The 2016 second quarter increase, is attributed to improved performances in the Goods Producing industries 3.3 percent and the Services industries 0.8 percent but Mining & Quarrying industry declined by 1.9 percent. Increased outputs were recorded for Agriculture, Forestry & Fishing 9.4 percent, Manufacturing 0.6 percent and Construction 1.6 percent.Major growth in the service sector came from, Electricity & Water Supply grew by 5.0 percent, Hotels & Restaurants 1.3 percent, Finance & Insurance Services 1.4 percent.
Shaw’s tax-take jumps sharply
The big increase over 2015, includes very little new taxes imposed in the budget presentation in May, this year. The increase over 2016 fiscal year annualises out at $48 billion and $60 billion when the new taxes are included. Compared to budget, revenues are running at $31 billion ahead of forecast on an annualised basis.
It means that Minister Shaw has fully funded the revenues given up by increasing the PAYE tax threshold, well ahead of the year-end and just around the time the reduced PAYE taxation takes effect to affect tax revenues with August being the first month that the reduced payment would be effected. PAYE enjoyed inflows of $1.9 billion more than planned, bringing in $29 billion to August. In 2015 for the same period, a total of $28.45 was generated from this item.
While revenues climbed sharply, expenditure so far is well below forecast by $13.8 billion. Employees’ compensation is down by $2.7 billion, interest cost shaved $2.5 billion off forecast, capital spend so far, is under spent by $7 billion and other expenses are down by $2.5 billion. The net effect higher revenues and reduced cost is a reduction of the fiscal deficit that was projected at $46.2 billion and ended at $19.5 billion, $26.7 billion less than planned.
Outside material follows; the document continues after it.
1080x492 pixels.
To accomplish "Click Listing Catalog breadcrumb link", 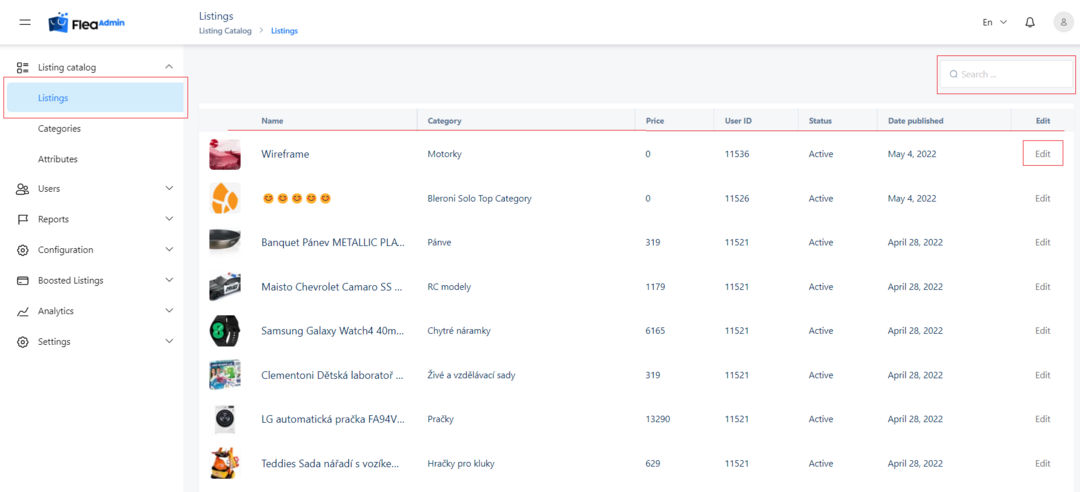I will 225,31.
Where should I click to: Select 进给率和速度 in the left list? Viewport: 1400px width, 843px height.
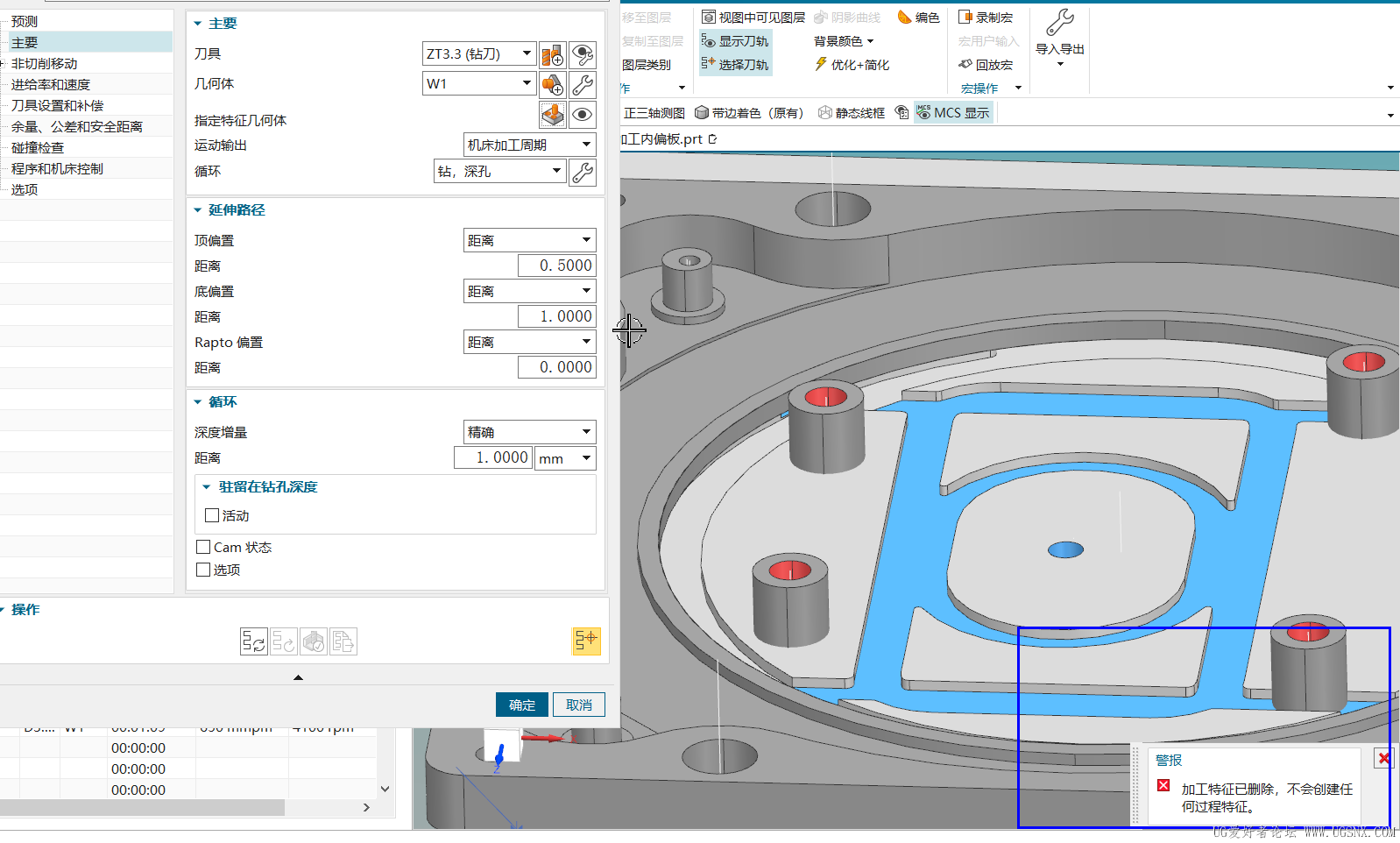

The primary surplus is running well ahead of plan with an out turn of $41.65 billion up from $17.5 billion budgeted.
Inflation set to fall below 2% for 2016
The calendar year-to-date inflation is only 0.3 percent, while the year over year movement is 1.8 percent. IC Insider is forecasting the full year inflation to end just below 1.5 percent, barring major negative developments. If the forecast is closely achieved, it would be the lowest rate in four and a half decades and will better the 3.66 percent achieved in 2015, the previous lowest rate over the same period. The rate for 2016 would be well below the 4.2 percent forecast by the IMF for the calendar year and the Bank of Jamaica the fiscal year forecast to March 2017 with a target of 4.5 percent to 6.5 percent.
According to Statin, inflation for August was driven mainly by the division ‘Housing, Water, Electricity Gas and Other Fuels’ which recorded the highest movement, 1.8 percent, primarily due to the increase in rates for electricity and water. The group ‘Food and Non-Alcoholic Beverages’ division increased by 0.4 percent and was influenced by the upward movement in the group ‘Vegetables and Starchy Foods’ up by 0.9 percent. The increases were partially offset by a fall in ‘Transport’ by 0.2 percent, due to lower petrol prices on the local market for the month of August.
The low level of inflation comes against the back ground of a 5 percent devaluation of the Jamaican dollar versus the US dollar and a tax package earlier in the year that saw an increase in the price of petroleum as well as a fiscal deficit that is close to zero and well below forecast.